The Corner

Law & the Courts

Obama Has Only Himself to Blame for SCOTUS Impasse

Today’s WSJ op-ed by Senator Cruz is a great articulation of the conservative position on Scalia’s replacement. Conservatives have looked for precedents, and Cruz points to important ones, but I’d like to focus on how unprecedented the Obama years have been. As Senator Cruz writes:

In “The Audacity of Hope,” then-Sen. Obama wrote that the Constitution “is not a static but rather a living document, and must be read in the context of an ever-changing world.”

The extreme positions that the Obama administration has taken in the Supreme Court—for example, its argument in Hosanna-Taborthat the government can interfere with a church’s choice of ministers—are further evidence of President Obama’s devotion to living-constitutionalism.
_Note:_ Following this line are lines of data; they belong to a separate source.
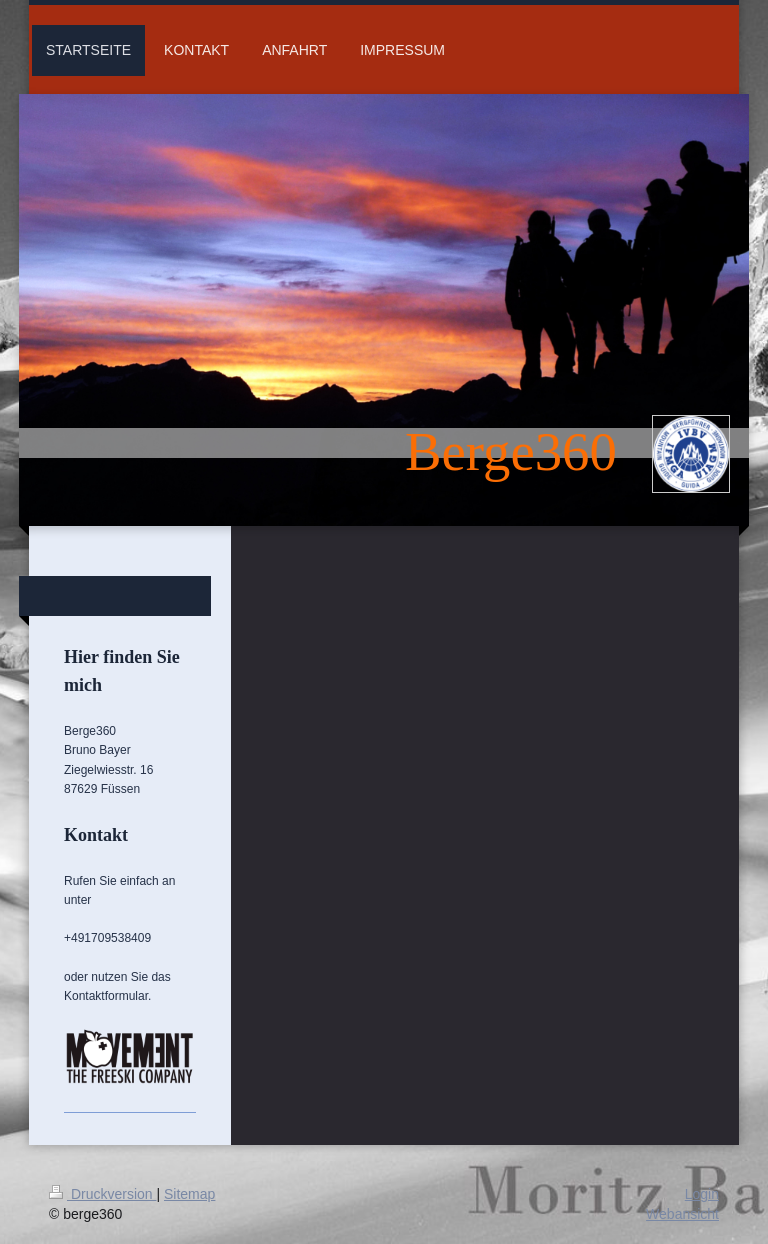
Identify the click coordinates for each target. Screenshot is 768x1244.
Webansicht (682, 1214)
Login (702, 1194)
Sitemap (189, 1194)
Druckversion (102, 1194)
The president’s appointments to the Supreme Court have proven just as devoted. After all, justices Sonia Sotomayor and Elena Kagan voted to invent a right to same-sex marriage.

Does anyone really believe that another Obama nominee would be different? The stakes are too high to allow President Obama, in the waning months of his final term, to make a lifetime appointment that would reshape the Supreme Court for a generation.

Democrats like to point out that they voted unanimously to confirm Justice Anthony Kennedy in the last year of Ronald Reagan’s presidency. But Reagan did something that Obama has not done: For all the controversies and political acrimony of his two terms as president, Reagan governed according to constitutional principles that were broadly accepted by Democrats and Republicans alike. Unfortunately (I would say) he did so without upsetting any of the essential tenets of the Progressive “living constitution.” The Rehnquist Court — which was Ronald Reagan’s constitutional legacy — reaffirmed the worst precedents of the New Deal lock-stock-and-barrel: from Steward Machine Co. v. Davis (1937) on the spending power, reaffirmed in South Dakota v. Dole (1987), to the awful commerce power decisions up to Wickard v. Filburn (1942), reaffirmed in United States. v. Lopez (1995). And it’s worth noting that the Democrats only confirmed Kennedy after killing the Robert Bork nomination, essentially because Bork implied that he might uphold the actual Constitution instead of the “living constitution” nonsense. 

From the point of view of a society’s constitutional choices, Reagan governed in a way that had broad acceptance. Obama has done no such thing. In ways I recently detailed (and many others), Obama has totally sidelined the constitutional principles that matter most to at least half the country. Even if there was no precedent whatever for an opposition party’s blocking the president’s nominee in an election year (or any year), I would advise the GOP leadership to make clear to Obama that he has utterly disqualified himself from making any more nominations to the Supreme Court as far the GOP in the Senate is concerned. On constitutional questions, Obama has shown the same contempt for Congress that he showed on the Iran nuclear deal.

Let future presidents be on guard. When Franklin D. Roosevelt moved to upset the constitutional apple cart with the New Deal, he had Congress and the people behind him. We are still struggling to undo the consequences today. Obama is no Franklin D. Roosevelt, thank heavens.